Mitt Romney will address a yearly gathering of Republican activists in Washington, D.C., on a much different footing than he did in 2008, when he announced to attendees of the Conservative Political Action Conference that he was ending his presidential campaign.
Romney, the darling of conservatives who had looked to the former Massachusetts governor to halt Sen. John McCain's march to the nomination, was fresh off a string of Super Tuesday losses in the last presidential election cycle.
"I entered this race because I love America. And because I love America, in this time of war, I feel I have to now stand aside for our party and for our country," Romney told the conference, ending his campaign over the vocal protests of some attendees.
Four years later -- almost to the day -- Romney will address CPAC from a much different position in the GOP field.
This time, Romney will play McCain's role: the presumptive favorite for the nomination with establishment backing, who is trying to win over the GOP's conservatives, many of whom now object to the warts on his record.
What changed in the intervening four years is partly his doing, and partly out of his control.
No doubt the biggest shift has been the national debate on health care, and conservatives strong distaste for the national health care reform law implemented by President Barack Obama and Democrats in Congress.
That law was based on one Romney signed into law as governor of Massachusetts. Once seen as an asset for his campaign, the Republican base has turned against the Bay State law. As if to make matters worse, Romney chose to embrace his plan -- and its requirement that all individuals purchase insurance -- in a key May 2011 speech. Romney has continued to defend the Massachusetts law as one that was a good solution for the state he governed at the time but unacceptable for the national plan.
Another key change has been the advent of the Tea Party, and an overarching demand by conservatives that the Republican nominee be more ideologically pure.
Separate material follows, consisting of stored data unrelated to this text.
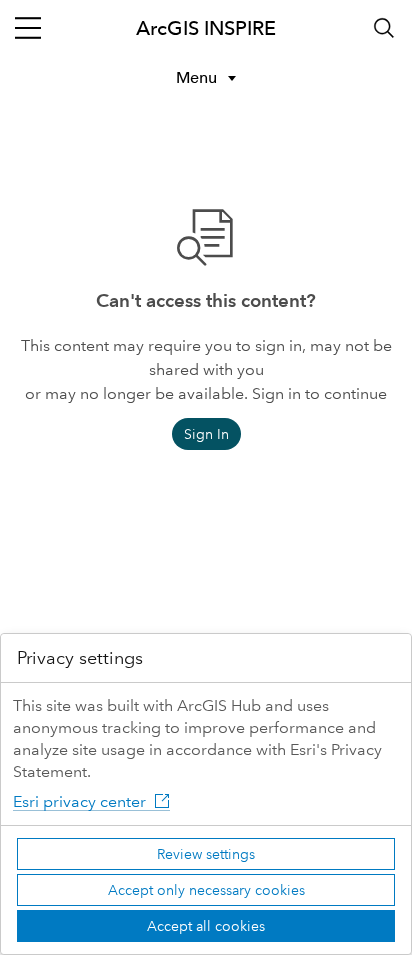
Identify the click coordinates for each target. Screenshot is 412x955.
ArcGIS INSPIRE (206, 28)
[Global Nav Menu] (28, 28)
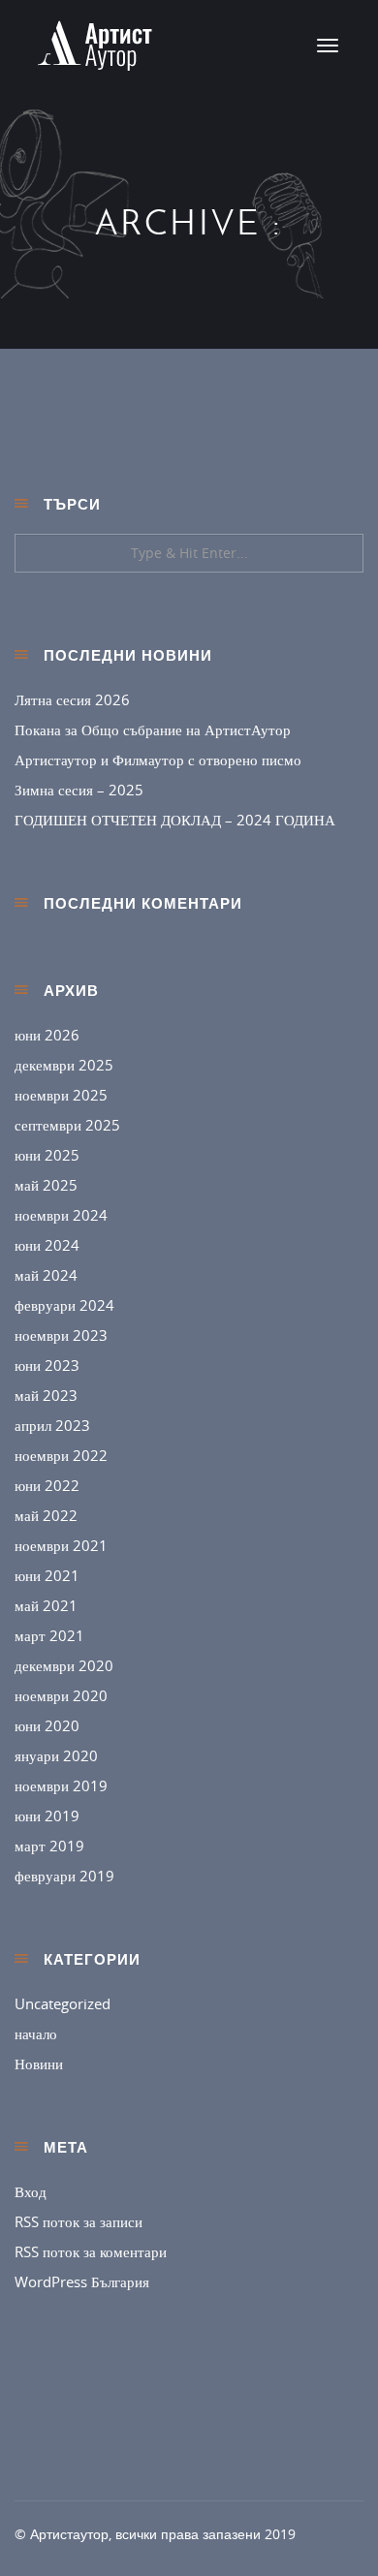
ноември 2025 (61, 1094)
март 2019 (49, 1845)
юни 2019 (47, 1815)
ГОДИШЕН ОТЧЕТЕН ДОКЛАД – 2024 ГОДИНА (175, 819)
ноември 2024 (61, 1215)
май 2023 (46, 1395)
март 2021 (49, 1635)
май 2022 (46, 1515)
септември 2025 (67, 1124)
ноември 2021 (61, 1545)
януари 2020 (56, 1755)
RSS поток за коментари (91, 2251)
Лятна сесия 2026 (72, 699)
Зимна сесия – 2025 (79, 789)
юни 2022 (47, 1485)
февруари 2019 (64, 1875)
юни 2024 (47, 1245)
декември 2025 (64, 1064)
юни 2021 (47, 1575)
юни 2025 (47, 1154)
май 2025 (46, 1185)
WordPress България (82, 2281)
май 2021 (46, 1605)
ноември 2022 (61, 1455)
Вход (31, 2191)
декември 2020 (64, 1665)
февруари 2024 (64, 1305)
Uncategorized (62, 2003)
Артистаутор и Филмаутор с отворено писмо (158, 759)
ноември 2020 (61, 1695)
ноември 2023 (61, 1335)
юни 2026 (47, 1034)
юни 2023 (47, 1365)
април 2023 (52, 1425)
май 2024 (46, 1275)
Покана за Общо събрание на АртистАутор (153, 729)
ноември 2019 (61, 1785)
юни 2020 (47, 1725)
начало (36, 2033)
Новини (39, 2063)
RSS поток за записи (78, 2221)
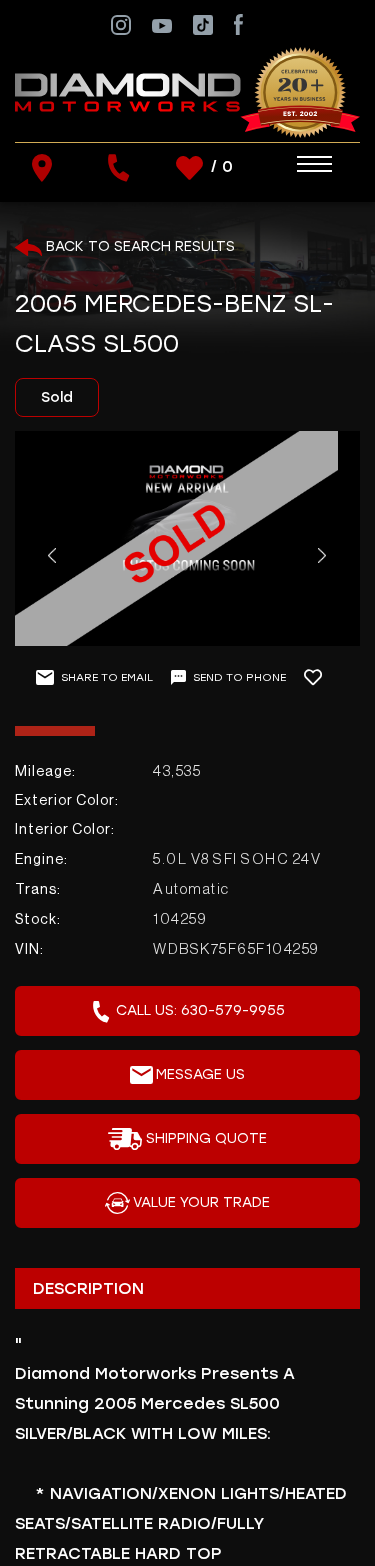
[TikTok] (203, 23)
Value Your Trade (201, 1202)
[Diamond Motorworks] (187, 92)
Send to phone (239, 677)
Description (88, 1288)
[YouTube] (162, 24)
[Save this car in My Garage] (321, 677)
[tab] (187, 1288)
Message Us (200, 1074)
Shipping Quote (206, 1138)
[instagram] (121, 23)
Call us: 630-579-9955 (200, 1010)
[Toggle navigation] (295, 164)
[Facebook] (238, 23)
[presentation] (51, 555)
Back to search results (138, 246)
Crossover appeal and establishment support, two central elements of Romney's appeal this cycle, are at a lower premium for primary voters than at any other point in recent political history.
There's no better evidence of the change in the environment than the nominating contests held so far, in which Romney has at times struggled to win over the core conservative Republicans who had fueled his candidacy in 2008. He won the Minnesota caucuses in 2008 in part due to their support; without them, he fell to third place when Minnesotans caucused this past Tuesday.
Those shifts in the political environment suggest that Romney, the winner of the conference's annual straw poll from 2007-09, won’t likely receive the warm welcome he did in his 2008 speech.
He'll bring in a slightly different message this time, though. Romney's 2008 address focused on themes of social conservatism, and especially national security.
Romney's speech this time is likely to focus on the economy, in part a reflection of the tough economic climate and a core theme of the former governor's campaign. But in reaction to a recent threat from his primary foes, Romney's also more likely to articulate an anti-Washington message, stressing his time in the private sector and outside of D.C. -- in contrast to the remaining three other presidential contenders.
This year’s gathering also comes under more uncertain political terrain; just a handful of states have held their primaries or caucuses ahead of this year's edition of CPAC. By comparison, 27 states had held their nominating contests before CPAC 2008, a turning point in that campaign from which McCain carried momentum to win the nomination.
And also, two of the three surviving challengers to Romney -- former Pennsylvania Sen. Rick Santorum, former House Speaker Newt Gingrich -- are set to speak.
In the case of Santorum, he'll be riding high following a trio of major upsets in Minnesota, Colorado and Missouri this week. He may be the heir to the hero's welcome Romney received in 2008. But unlike that year, Santorum won't be using the speech to exit from the campaign. He'll be using it as a springboard to primaries later this month, and Super Tuesday a week afterward.
Gingrich has also launched broadsides against Romney from the right flank, giving the ex-speaker a major platform to voice those criticisms when he speaks on Friday. (Gingrich is the last of the three Republican candidates to speak on Friday. Paul is not on the agenda, though his son, Kentucky Sen. Rand Paul, is slated to address the conference.)